DRM supporters are immoral because they are willing to throw our society away for a few bucks.

Quote:
Originally Posted by Steve Jordan View Post
when you say "deliberately," you're implying that they honestly didn't want the software to work for you. Isn't it more likely that they simply didn't anticipate the way you intended to use it, so their DRM couldn't take that into account? Or that they did design it that way, but in order to prevent the possibility of the SW being pirated, a perfectly legitimate concern on their part, and with no malice towards you in particular?
That's a nice straw man in the argument.

When I say "deliberately" I do not mean they had my name on a memo. I mean that they knew their product would not work on a percentage of users equipment - BECAUSE OF THE DRM - and they decided to rip us off with no hope of a refund. A legit company would allow a full refund if you sent in a pic of the TV screen not playing a DVD, with the DVD.

Selling products you know will not work part of the time, due to your deliberately inserted code, and then refusing refunds is immoral.

Quote:
Originally Posted by Steve Jordan View Post
Granted, maybe they did know it wouldn't work, and simply neglected to give adequate warning of that, in order to see bigger sales. In most cases, however, the SW maker simply can't anticipate every system and contingency. I myself have had problems with SW that was designed to run on the "average" PC, with "average" SW installed, but with my tweaks and additional system-monitoring SW, certain things wouldn't run on mine, and I'd have to return them. Even happens with Macs. Until computers are better-designed, and SW better-programmed, those things are going to happen, and you just have to understand and accept that.
Let me repeat your words..."the SW maker simply can't anticipate every system and contingency"

As time goes on, it will be more difficult to anticipate the changes. Eventually, it is impossible.

I can get an emulator to run an old (not-DRMed) bit of software or media. People have even used optical page scanners to read old LPs.

Therefore, to limit products to only run in their approved circumstances with deliberate software locks that are illegal to bypass under the DMCA is to prevent their products from being useful.

I can read old formats with creative programs, but I can not legally bypass old digital locks.

Imagine if the old LPs were software locked, so it was a felony to play them with your freely downloaded program that reads a .TIFF from a scanner. 95 year copyrights mean that almost all audio from certain eras would be lost.

I would not have the great speeched from Churchill, JFK, and Reagan. I would have never heard the voice of Teddy Roosevelt ripping into his congressional opponents.

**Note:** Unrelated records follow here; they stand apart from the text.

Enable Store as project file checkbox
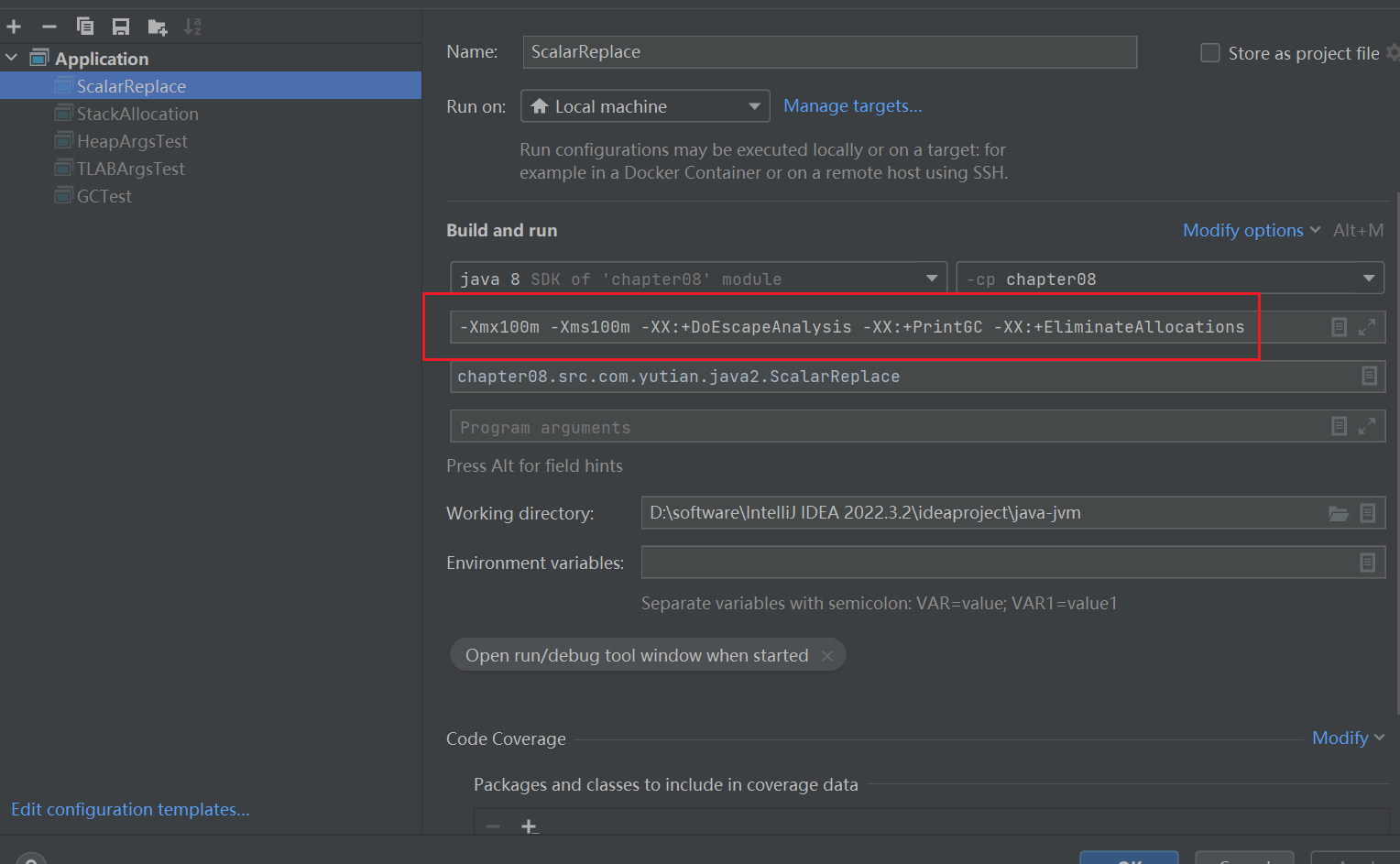The height and width of the screenshot is (864, 1400). click(x=1210, y=53)
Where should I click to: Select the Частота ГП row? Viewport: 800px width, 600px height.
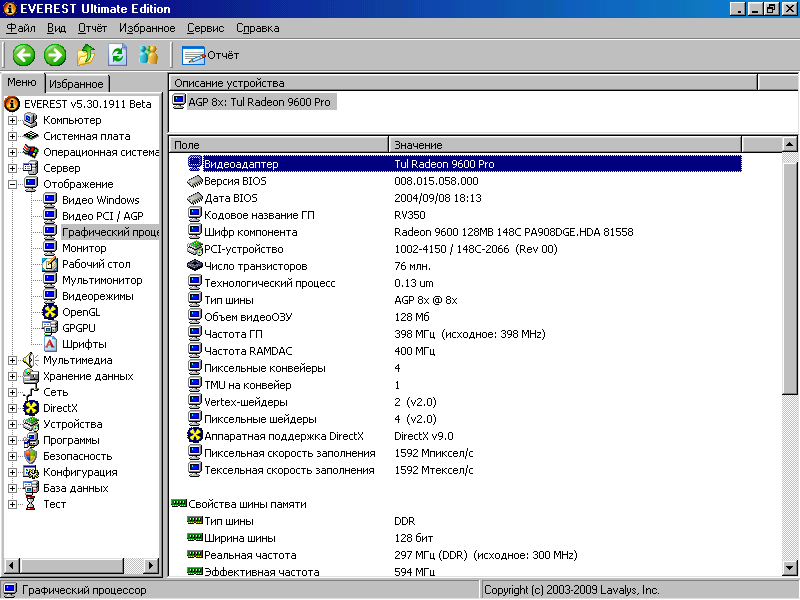pos(233,334)
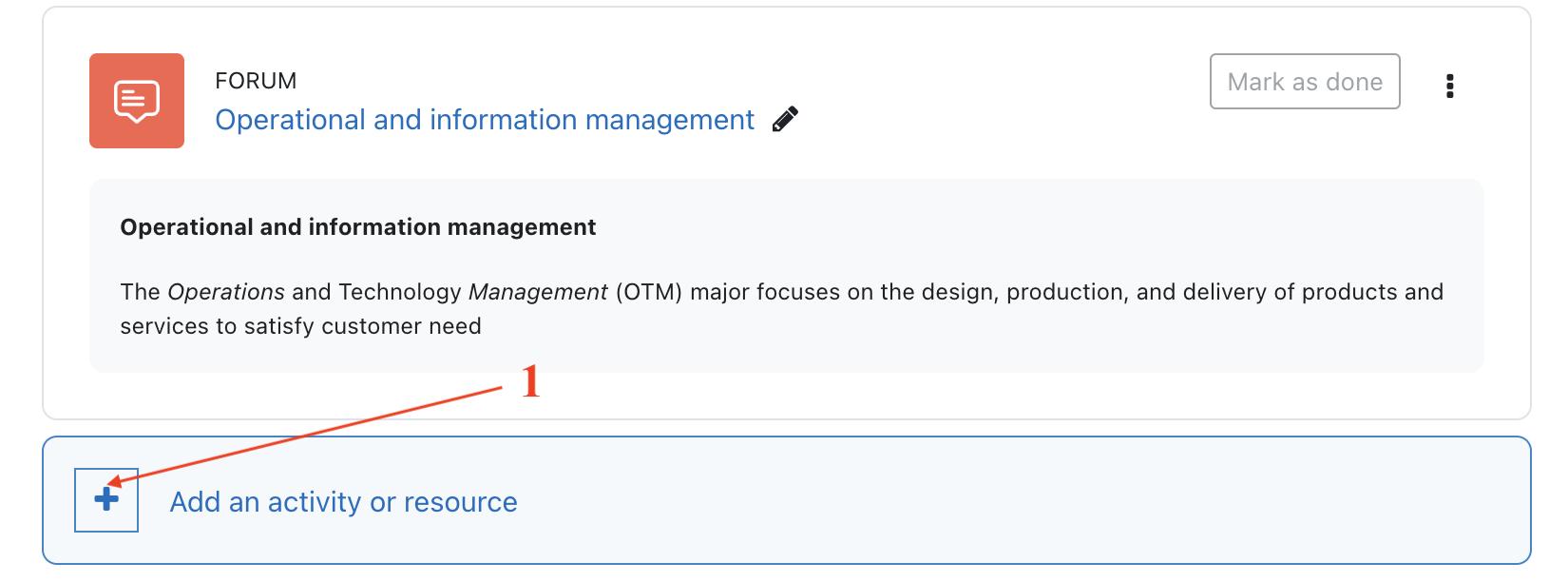Click the line 'services to satisfy customer need'
This screenshot has height=582, width=1568.
coord(300,326)
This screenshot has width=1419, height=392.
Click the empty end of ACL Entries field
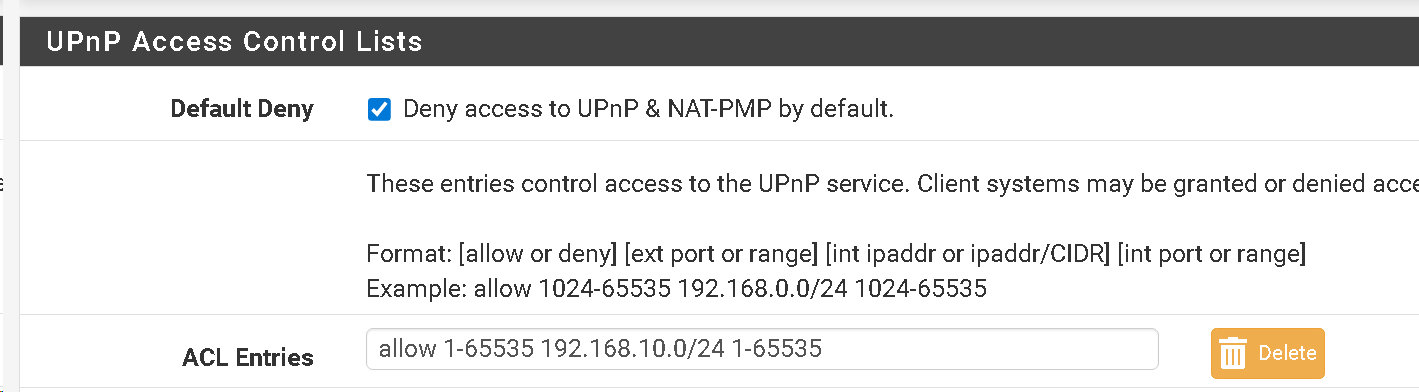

Of course, DRM supporters think that's OK if you make an extra $1.50.

Quote:
Originally Posted by Steve Jordan View Post
All I can say is, start thinking about designing and building all of your own HW/SW. That's the only way you are going to guarantee something like that.
I avoid all software locks. Any product that is software locked after I purchase it, that was not labeled as such is I treat as fraud.

I much prefer Linux and other open source software due to the freedom - and I don't mean free as in beer. I mean the freedom to run it in an emulator in the distant future.

I demand that my important computer resources be rugged and portable. I am currently moving to (only) a set of solar cells, a car charger, a few HDDs, a UMPC, and a reader. I keep TB backups cached all over Texas and neighboring states.

Someone like you or Zahi Hawass will tell a cop (like the one that destroyed my library years ago at a traffic stop) to trash my library - it might contain an unauthorized picture of the great pyramid in a history book from 1893. It might be on recordable media. I might not need all those files. There might be something in there that I don't need to be reading. Maybe my time could be better spent elsewhere.